“Yesterday’s fairy tale is today’s fact. The magician is only one step ahead of his audience.” ― Anne Morrow Lindbergh
Waking up beside last night’s one night stand, Brain Cooper is confronted with an ugly foot. Turns out the guy attached to it is just as ugly, not in looks, but in his brash and oppressive beliefs that have Sigmund Roid offering to “help” Brain with some therapy and some pills to dull the part of him that still believes that magic is real. Quickly dispatching of his mistake, Brian’s RV is blessed with the presence of an eight foot talking bull in a three piece suit, Stanley. Not believing his eyes, Brian is notified that as a child he declared his allegiance to the people of Fable, the land of magic, and that now Mother Goose and the Fable folk require him to set out on a quest to find the missing fairytale characters who have crossed over and forgotten themselves in the transition.
Armed with a magic egg and a living lizard-skin bag of tricks, Brian and Stanley set out to set the balance back between the worlds with a ragtag band of accomplices and a veritable cornucopia of make-believe friends and foes that need corking back in Mother Goose’s preserve jars and taken home before both worlds end up a casualty of their own undoing. Brian soon learns that with his makeshift family and the will to change the world for the better, anything is possible when the path you choose is a true one.
Review:
Hayden Chance, a Chicago native, is a veteran of the written word. An author and former college professor, this is Chance’s third novel released on Dorje, Inc. and in his true style, is filled to the brim with magic prose to awe and inspire. I was unfamiliar with this author until a week ago, and now for me, there is no going back.
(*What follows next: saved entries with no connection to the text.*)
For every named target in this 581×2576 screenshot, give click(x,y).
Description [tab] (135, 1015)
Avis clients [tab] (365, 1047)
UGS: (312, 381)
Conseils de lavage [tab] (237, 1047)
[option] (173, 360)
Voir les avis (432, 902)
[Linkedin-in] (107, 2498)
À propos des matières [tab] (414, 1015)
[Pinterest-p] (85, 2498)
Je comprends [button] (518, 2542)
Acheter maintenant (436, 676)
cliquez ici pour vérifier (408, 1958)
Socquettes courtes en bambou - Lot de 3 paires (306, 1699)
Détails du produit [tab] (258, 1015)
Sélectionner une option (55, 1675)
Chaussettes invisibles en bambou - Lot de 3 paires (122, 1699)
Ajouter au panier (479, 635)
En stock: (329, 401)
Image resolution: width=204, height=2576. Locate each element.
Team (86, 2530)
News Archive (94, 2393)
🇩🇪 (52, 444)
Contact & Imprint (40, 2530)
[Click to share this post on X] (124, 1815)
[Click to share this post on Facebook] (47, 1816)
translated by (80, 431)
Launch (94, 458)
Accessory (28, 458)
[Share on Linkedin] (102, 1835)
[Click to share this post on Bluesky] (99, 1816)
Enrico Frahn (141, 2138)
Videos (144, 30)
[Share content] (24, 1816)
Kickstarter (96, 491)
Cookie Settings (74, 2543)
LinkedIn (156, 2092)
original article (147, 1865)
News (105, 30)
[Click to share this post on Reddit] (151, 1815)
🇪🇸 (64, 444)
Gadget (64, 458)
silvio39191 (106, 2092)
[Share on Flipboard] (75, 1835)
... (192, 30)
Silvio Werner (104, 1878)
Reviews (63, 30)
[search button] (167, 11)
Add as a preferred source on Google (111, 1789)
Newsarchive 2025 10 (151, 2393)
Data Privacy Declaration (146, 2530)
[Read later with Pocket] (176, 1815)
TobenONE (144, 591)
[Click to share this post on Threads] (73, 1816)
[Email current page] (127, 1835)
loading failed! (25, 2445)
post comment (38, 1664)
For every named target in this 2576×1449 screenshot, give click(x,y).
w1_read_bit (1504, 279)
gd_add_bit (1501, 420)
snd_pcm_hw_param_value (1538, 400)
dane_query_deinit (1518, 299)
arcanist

Turns out the thing I was missing in the genre was a bit of magic, and Chance delivers that, gift wrapped in the form of this wonderful adult fairy tale.
My nostalgia for childhood fables was completely sated when I cracked open this book, all my memories cascading in front of me as I flicked through page after page of some of the most creative and original writing I have seen in a while. His protagonist, Brian Cooper, was a real treasure, a slightly jaded man living his life day to day in his recreation vehicle home until one day, magic comes knocking at his door. Brian’s cynicism was actually what attracted me most, his underwhelming view of what the world had become something everyone can understand simply by flicking on the news or reading the daily stories. Brain and Stanley make an exceptional duo to fight back the dangers imposed on the world, but en route to their task, Brian becomes more and more aware of his surroundings, of the way the world has become, and more determined to fix the damage that has been done.
The “gay” part of this story comes in the form of Anthony “The Snake” Marconi, a retired mob leader who can see the magic of the world himself. While most people can’t see Stanley’s true form, Tony sees him straight off the starting block and doesn’t bat an eyelid. As the two men get to know each other, a truly romantic love story unfolds, offset by the romantic themes that punctuate the book in the form of the authors idealism and unique world views. But let me warn you, the romance in this prose will not be what you are used to. Everything gets turned up on its head, and Tony’s ultimate act of love for Brian actually involves homicide. But then, who wouldn’t kill for love, right?
The fictional characters resurrected in this book are breathtaking new accounts of classic children’s fairytales; the Pied Piper, the tailors from the Emperor’s New Clothes, Georgie Porgie and a trio of evil nemeses in the form of The Butcher, The Baker and The Candlestick Maker. I’ve never been as in awe reading a fresh take on the stories that I heard growing up. But this, my friends, is not solely a refreshing romp through the annals of bedtime stories past. This is also a political statement. It speaks of lost potential, of oppression at the hands of a greater power, of all we can do to better ourselves and contribute the most we can to the world around us. This story has the greatest moral of all: To be all we can be, all the time. To stand up for what counts the most and to unite against forces that would bring about destruction. And it comes complete with a happy ending, just like we all love.
Hayden Chance is an author to look out for. He is a humble man with something to say, and I think we should all be listening to his unique views and his enthralling and inviting writing style that had me gripped from the get go. As a talented author, Hayden Chance has crafted a mind-blowing and thoughtful book filled with positive aspirations and an endearing moral that would reach even the stoniest of hearts, and he did it all off his own back.
This is a story that I highly recommend with a well-earned 4.5 stars. I’ll be reading more by this author and will be back with another review in the future. And we’ll all live, happily ever after.